10 Beatles Songs that ‘Rip Off’ Other Songs, David Bennett Piano
Stealing, borrowing, ripping off, honoring, paying tribute ... these things are closely related and hard to separate sometimes.
Nonetheless it’s interesting to have a musical expert point out these similarities that most of us would never catch ourselves, including visuals with the notes on the scale.
A list of a few of the tunes - but definitely watch the whole video, it’s quite interesting and very well done:
- “Come Together” and “You Can’t Catch Me” (Chuck Berry)
- “I Saw Her Standing There” and “I’m Talking About You” (Chuck Berry)
- “Revolution” and “Do Unto Others” (Pee Wee Crayton)
- “I Feel Fine” and “Watch Your Step” (Bobby Parker) — this one is especially interesting, because even Parker admits he borrowed his riff from “Manteca” by Dizzy Gillespie, and later several other bands used similar but not identical riffs
That last example is why I sometimes have trouble criticizing songwriters and musicians who borrow a little from here and steal a little from there during the creative process.
Obviously, outright theft is a thing that happens, and we absolutely cannot reward that, and compensation may be due to the original creator. But how exactly do you draw the line between outright theft and homage in the form of borrowing?
I’m not sure I get how that would even work. Say a given riff is 12 notes; is it stealing if 11 of them are the same? 10? How about 9?

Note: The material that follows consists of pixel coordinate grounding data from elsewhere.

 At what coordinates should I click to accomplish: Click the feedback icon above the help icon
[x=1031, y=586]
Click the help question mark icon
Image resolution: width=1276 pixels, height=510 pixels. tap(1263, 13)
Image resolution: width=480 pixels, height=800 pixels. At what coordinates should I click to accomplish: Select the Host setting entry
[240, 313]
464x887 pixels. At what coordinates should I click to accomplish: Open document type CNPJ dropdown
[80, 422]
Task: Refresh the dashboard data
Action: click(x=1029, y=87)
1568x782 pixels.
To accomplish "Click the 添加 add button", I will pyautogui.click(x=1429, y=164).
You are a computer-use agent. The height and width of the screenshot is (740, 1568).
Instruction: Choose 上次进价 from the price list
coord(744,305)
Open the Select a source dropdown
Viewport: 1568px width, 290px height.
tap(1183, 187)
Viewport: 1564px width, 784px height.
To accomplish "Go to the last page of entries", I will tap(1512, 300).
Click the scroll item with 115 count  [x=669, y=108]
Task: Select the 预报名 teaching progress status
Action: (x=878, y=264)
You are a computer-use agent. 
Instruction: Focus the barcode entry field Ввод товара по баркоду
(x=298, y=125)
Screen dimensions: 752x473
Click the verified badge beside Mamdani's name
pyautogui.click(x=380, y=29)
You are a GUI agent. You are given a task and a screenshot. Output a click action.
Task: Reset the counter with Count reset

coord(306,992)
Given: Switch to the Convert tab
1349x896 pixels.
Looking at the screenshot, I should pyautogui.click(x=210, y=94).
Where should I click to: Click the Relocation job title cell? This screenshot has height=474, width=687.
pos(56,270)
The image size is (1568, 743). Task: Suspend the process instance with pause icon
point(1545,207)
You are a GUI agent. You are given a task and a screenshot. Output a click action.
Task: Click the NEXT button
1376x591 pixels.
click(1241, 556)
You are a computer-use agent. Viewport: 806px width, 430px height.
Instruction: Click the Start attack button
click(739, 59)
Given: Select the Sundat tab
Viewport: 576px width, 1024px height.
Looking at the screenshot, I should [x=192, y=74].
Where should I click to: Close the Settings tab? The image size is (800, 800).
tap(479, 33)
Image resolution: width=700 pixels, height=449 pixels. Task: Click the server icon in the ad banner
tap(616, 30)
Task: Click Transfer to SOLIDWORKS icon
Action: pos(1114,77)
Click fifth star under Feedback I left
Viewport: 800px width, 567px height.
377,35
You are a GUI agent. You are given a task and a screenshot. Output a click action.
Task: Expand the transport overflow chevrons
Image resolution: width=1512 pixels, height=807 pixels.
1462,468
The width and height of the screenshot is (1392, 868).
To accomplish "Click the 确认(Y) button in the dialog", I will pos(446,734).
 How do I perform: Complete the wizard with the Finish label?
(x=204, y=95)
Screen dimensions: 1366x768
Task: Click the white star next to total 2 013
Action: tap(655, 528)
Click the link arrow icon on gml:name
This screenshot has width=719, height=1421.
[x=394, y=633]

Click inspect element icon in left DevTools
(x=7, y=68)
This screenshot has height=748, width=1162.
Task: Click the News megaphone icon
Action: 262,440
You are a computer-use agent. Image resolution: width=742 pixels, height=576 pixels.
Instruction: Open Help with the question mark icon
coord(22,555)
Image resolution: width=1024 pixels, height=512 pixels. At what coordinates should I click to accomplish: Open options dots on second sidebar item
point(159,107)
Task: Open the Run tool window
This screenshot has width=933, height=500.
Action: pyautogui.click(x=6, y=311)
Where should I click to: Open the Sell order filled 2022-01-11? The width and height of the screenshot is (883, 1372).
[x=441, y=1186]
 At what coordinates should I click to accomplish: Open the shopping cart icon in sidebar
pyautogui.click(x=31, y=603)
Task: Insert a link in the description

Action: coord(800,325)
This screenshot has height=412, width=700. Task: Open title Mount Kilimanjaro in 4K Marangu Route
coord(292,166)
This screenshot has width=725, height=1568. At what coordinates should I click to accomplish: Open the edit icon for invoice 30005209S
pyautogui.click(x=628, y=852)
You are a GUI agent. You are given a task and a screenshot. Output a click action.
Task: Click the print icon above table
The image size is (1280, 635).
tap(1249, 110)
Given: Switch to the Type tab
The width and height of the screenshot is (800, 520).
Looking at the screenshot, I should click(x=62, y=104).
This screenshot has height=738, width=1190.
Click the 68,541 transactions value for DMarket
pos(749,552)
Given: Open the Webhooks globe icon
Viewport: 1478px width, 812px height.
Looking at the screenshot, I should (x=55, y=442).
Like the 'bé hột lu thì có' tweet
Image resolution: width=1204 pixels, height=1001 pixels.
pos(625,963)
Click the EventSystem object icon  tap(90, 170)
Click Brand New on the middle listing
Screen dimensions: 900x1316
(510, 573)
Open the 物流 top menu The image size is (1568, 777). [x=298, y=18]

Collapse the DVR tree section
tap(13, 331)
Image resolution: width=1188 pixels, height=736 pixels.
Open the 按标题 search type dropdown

Is there some Board of Music Evaluation that officiates here?
What if all 12 notes are the same, but the next set of 12 notes immediately following uses some sharps or flats as a variation on the original 12? Or turns one or two of them into shorter or longer notes? Is that stealing?
What if the chord structure is different even though the notes are spaced similarly, or even identically? What about modes and keys?
Trying to create something new, original, and good is very, very hard:
- Start with 12 notes in Western music, called the Diatonic scale, spaced across the 3-4 octaves (a piano spans 8) that comprises the vast majority of all popular music.
- Each major or minor key only uses 7 notes, repeating across the 3-4 octaves.
- There are half notes and quarter notes and shorter and longer ones, but in most popular music quarter notes and shorter are used in most of the melody and various instrumental parts.
- These patterns determine the tempo and feel and most importantly the space between the notes, which is where the texture resides.
- Finally, there are certain chord progressions that are pleasing to the ear and others that are not.
All of these limit your options, and to have lawyers and courts step in later to evaluate all of this in some manner that is fair to all seems just a bit iffy to me.